- Opening Delimiter -

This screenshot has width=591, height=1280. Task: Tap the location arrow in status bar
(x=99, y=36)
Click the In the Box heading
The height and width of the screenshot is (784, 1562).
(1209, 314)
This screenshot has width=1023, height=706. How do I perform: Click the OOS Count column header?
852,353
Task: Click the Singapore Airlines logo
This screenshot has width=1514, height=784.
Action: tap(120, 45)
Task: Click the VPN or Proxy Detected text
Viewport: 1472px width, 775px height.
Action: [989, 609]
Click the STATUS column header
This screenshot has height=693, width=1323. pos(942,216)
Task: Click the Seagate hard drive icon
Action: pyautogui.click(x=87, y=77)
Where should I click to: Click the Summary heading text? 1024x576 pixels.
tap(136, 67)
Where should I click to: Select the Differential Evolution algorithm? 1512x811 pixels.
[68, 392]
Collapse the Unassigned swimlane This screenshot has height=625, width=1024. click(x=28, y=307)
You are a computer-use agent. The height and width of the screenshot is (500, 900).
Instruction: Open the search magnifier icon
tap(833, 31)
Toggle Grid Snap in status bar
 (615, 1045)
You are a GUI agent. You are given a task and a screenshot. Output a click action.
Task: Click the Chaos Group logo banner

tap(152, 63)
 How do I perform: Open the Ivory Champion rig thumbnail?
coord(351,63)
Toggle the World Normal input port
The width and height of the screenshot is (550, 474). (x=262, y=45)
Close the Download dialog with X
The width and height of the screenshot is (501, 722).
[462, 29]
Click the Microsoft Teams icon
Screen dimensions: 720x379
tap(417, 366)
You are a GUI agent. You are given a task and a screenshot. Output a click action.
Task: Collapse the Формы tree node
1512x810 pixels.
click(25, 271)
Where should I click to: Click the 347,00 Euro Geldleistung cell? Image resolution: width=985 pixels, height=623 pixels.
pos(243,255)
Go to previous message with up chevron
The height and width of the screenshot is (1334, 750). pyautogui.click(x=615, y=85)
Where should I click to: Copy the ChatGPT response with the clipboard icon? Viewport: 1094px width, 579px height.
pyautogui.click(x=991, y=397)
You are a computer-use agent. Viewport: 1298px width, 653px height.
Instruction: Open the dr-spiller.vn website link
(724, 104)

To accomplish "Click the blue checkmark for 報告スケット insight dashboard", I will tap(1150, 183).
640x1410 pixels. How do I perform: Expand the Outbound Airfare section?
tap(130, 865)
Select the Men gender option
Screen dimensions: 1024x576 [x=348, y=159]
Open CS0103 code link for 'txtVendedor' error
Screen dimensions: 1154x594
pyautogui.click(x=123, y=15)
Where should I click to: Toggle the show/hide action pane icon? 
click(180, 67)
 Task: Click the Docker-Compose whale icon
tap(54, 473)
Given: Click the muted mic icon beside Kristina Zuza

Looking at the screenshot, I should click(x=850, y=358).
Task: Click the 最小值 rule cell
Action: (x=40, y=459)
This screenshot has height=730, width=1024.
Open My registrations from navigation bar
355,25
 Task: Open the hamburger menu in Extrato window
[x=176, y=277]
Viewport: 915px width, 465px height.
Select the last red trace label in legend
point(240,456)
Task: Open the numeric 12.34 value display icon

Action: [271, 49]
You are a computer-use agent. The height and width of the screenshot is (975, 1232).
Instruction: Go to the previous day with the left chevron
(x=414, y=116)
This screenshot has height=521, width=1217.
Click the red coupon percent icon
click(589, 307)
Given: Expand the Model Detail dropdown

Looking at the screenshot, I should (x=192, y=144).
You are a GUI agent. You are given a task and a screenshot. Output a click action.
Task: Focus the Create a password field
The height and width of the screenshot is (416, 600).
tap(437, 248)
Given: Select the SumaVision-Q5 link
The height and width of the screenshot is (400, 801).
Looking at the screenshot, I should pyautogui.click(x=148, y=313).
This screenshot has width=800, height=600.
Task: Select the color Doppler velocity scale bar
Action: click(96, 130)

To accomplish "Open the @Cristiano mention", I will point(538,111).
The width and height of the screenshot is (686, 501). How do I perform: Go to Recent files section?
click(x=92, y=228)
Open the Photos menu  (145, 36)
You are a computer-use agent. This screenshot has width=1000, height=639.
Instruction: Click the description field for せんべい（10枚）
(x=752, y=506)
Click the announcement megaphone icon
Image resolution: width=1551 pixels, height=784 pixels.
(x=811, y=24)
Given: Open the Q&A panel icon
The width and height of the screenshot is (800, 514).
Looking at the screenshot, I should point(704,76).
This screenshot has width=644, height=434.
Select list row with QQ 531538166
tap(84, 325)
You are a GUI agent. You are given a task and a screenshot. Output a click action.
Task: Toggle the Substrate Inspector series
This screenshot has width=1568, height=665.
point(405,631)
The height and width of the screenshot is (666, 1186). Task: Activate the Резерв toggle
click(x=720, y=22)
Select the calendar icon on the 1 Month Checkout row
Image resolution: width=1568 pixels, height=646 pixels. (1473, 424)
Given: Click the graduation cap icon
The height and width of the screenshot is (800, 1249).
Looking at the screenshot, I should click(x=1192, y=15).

- Closing Delimiter -

[Work to complete]: What is needed is an exact copy of the lines from the one containing "The width and height of the screenshot is (800, 514)." through the final line of the data, both included, and nothing more.

[Completed task]:
The width and height of the screenshot is (800, 514).
Looking at the screenshot, I should point(704,76).
This screenshot has width=644, height=434.
Select list row with QQ 531538166
tap(84, 325)
You are a GUI agent. You are given a task and a screenshot. Output a click action.
Task: Toggle the Substrate Inspector series
This screenshot has width=1568, height=665.
point(405,631)
The height and width of the screenshot is (666, 1186). Task: Activate the Резерв toggle
click(x=720, y=22)
Select the calendar icon on the 1 Month Checkout row
Image resolution: width=1568 pixels, height=646 pixels. (1473, 424)
Given: Click the graduation cap icon
The height and width of the screenshot is (800, 1249).
Looking at the screenshot, I should click(x=1192, y=15).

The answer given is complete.